Comment period open on JCAHO's revised anesthesia standard, new immunization standard
Accreditation Connection, January 23, 2006
The JCAHO is accepting comment on its proposed revisions to a standard for plan of care for anesthesia and a proposed new staff influenza immunization standard.
Comment will be accepted through February 12 and may be submitted using an electronic questionnaire, accessed via the JCAHO Web site or by clicking here.
The changes to standard PC.13.20 (plan of care for anesthesia) would affect the accreditation manuals for ambulatory care, behavioral healthcare, critical access hospitals, hospitals, long-term care, and office-based surgery. The standard's Element of Performance 11 requires that a licensed independent practitioner (LIP) with appropriate clinical privileges either plan the administration or concur with the planned administration of moderate to deep sedation or general anesthesia.
A group of experts has recommended replacing the word "concur" with "agree," and stipulating in the standards that both the practitioner administering the moderate to deep sedation or general anesthesia and the practitioner performing the procedure must agree that the patient is an appropriate candidate for the planned level of sedation or general anesthesia.
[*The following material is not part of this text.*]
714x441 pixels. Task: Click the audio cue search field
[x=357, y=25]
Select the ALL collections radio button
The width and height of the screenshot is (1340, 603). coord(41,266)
Proposed standards language also addresses the role of the LIP when neither the practitioner performing the procedure nor the person administering sedation or general anesthesia are LIPs (e.g., a certified nurse midwife and a certified registered nurse anesthetist in some states).
The proposed staff influenza immunization standard would affect the accreditation manuals for ambulatory care, behavioral healthcare, critical access hospitals, home care, hospitals, long-term care, and office-based surgery.
Through this field review, the JCAHO seeks comment on whether influenza vaccination should be made mandatory for caregivers in various healthcare settings, as well as what categories of individuals should receive vaccinations, whether the option to decline vaccination for legitimate or other reasons should be provided, and whether and how organizations can track how many employees decline vaccinations.